涌井は大声援に背中を押されて9回のマウンドへ向かった。3回途中からパーフェクト投球を続け、最後はソフトバンク牧原を遊ゴロに打ちとった。「9回上がった時にすごい大声援で送り出してくれたので、これはいけると思った。今は最高の気分です」と今季初勝利をかみしめた。

低めの内、外角に決まる直球がさえ、ソフトバンク打線のバットに空を切らせた。「最初の西武戦の時にコースを狙って、カウント不利が結構あった。前回の試合から、どうせランナー出すならフォアボールよりヒットの方がいいという昔に戻ってできた」とストライクゾーンで勝負。9回114球を投げ、2安打無四球完封に「自分1人で(投げきって)勝てたのが、また練習に前向きになるいい勝ちだったかなと思います。火曜にピッチャーを使うと後々中継ぎもきつくなると思う。
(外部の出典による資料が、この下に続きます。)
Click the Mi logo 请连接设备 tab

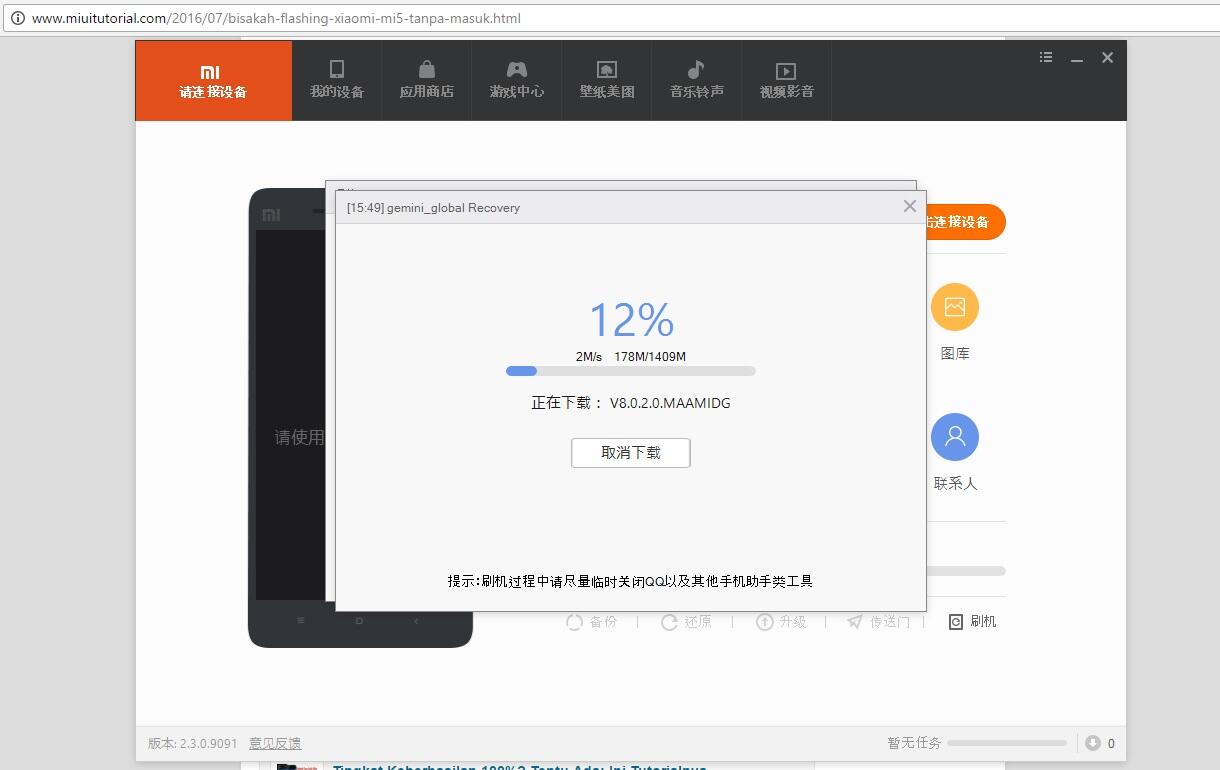213,81
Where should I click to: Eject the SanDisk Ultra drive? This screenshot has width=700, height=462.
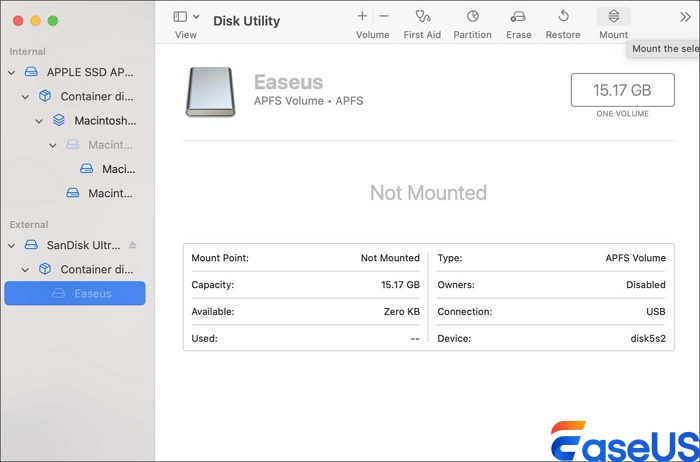point(133,245)
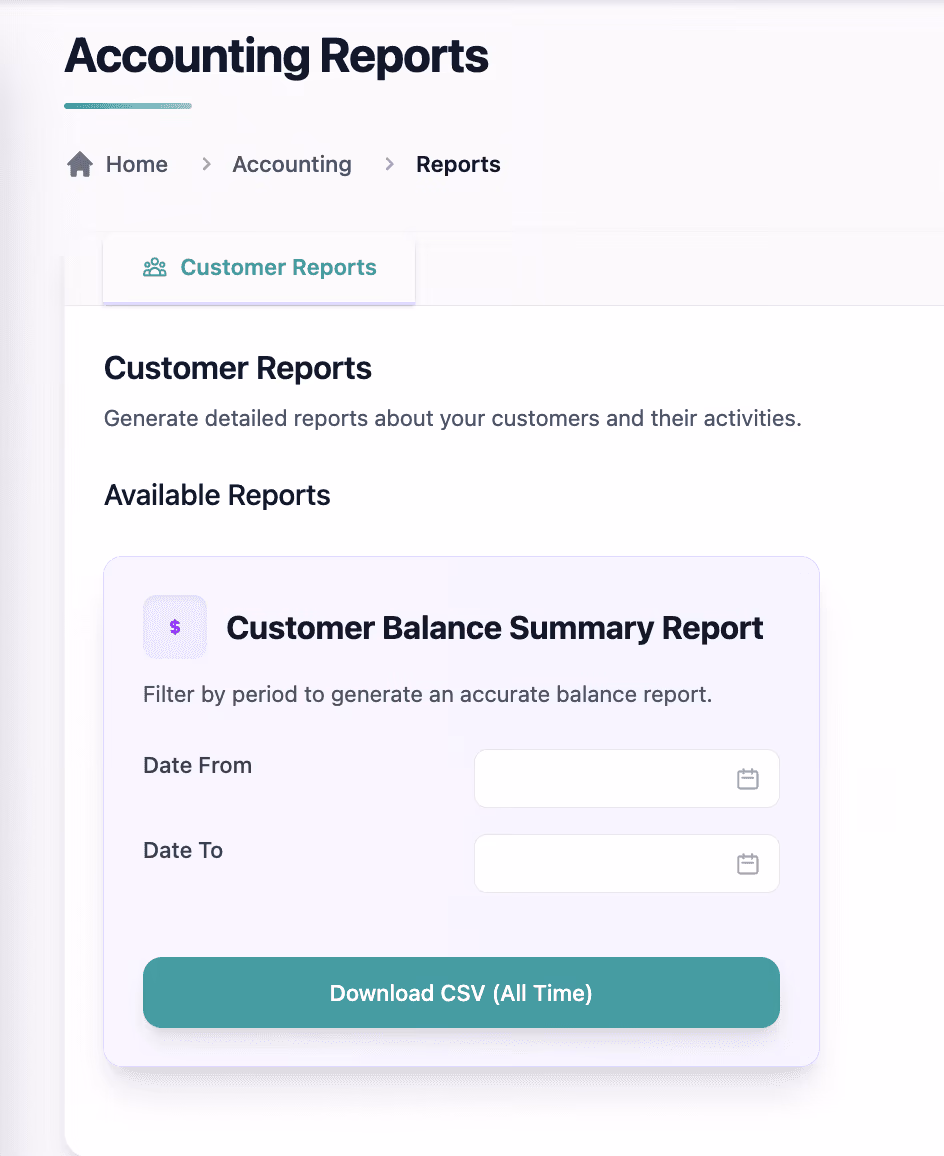
Task: Click the Home house icon in breadcrumb
Action: [x=80, y=164]
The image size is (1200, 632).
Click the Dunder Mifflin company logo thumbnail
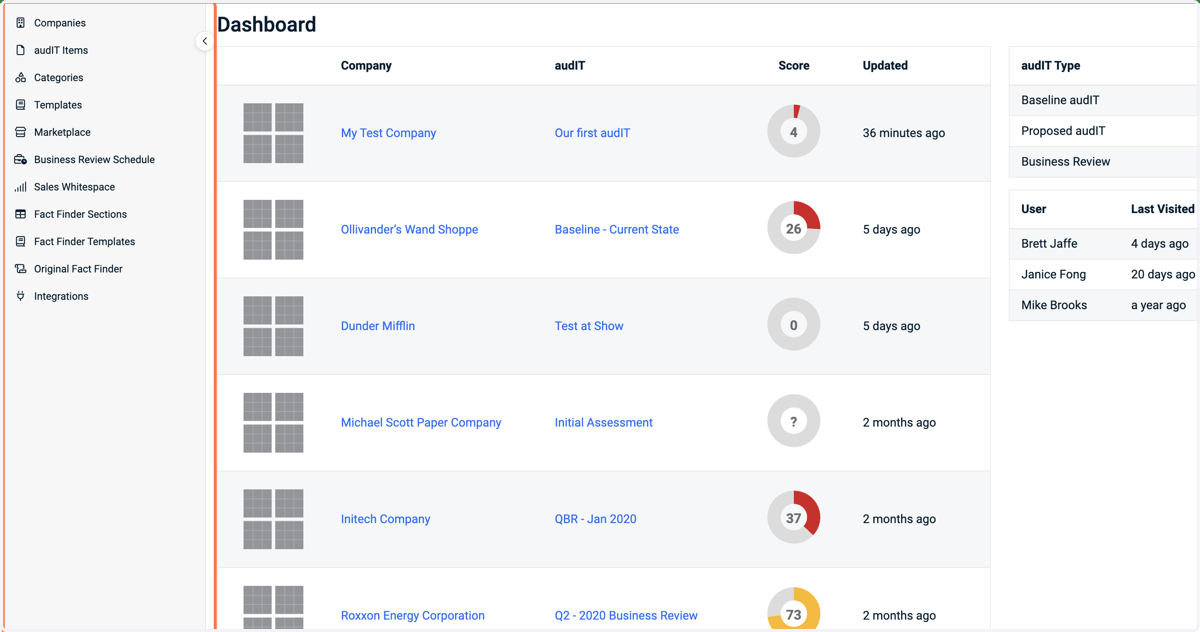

久しぶりに仕事ができたかな」と充実感を漂わせた。

過去2年は負け越しが続き「エースが背負う番号。もっとそういう存在になれたら」と今季から背番号を18に変更し自身を奮い立たせた。開幕から登板した2試合で自身に白星がつかなくとも「別に。何もないよ。俺沢尻エリカでいくから。別に」と冗談をはさみ、平常心を保った。念願の初勝利にも「ボチボチ。まだまだこれからだと思うので」と浮かれる様子はない。最多勝3度の頼もしいエース涌井が帰ってきた。【久永壮真】

◆涌井が昨年4月26日楽天戦(楽天生命パーク)以来、通算12度目の完封勝利。無四死球完投は16年6月17日巨人戦(東京ドーム)以来13度目。

無四死球で完封したのは西武時代の10年7月16日ロッテ戦(千葉マリン)以来、9年ぶり4度目となった。涌井がソフトバンクを完封したのは、これも西武時代の10年5月7日以来2度目。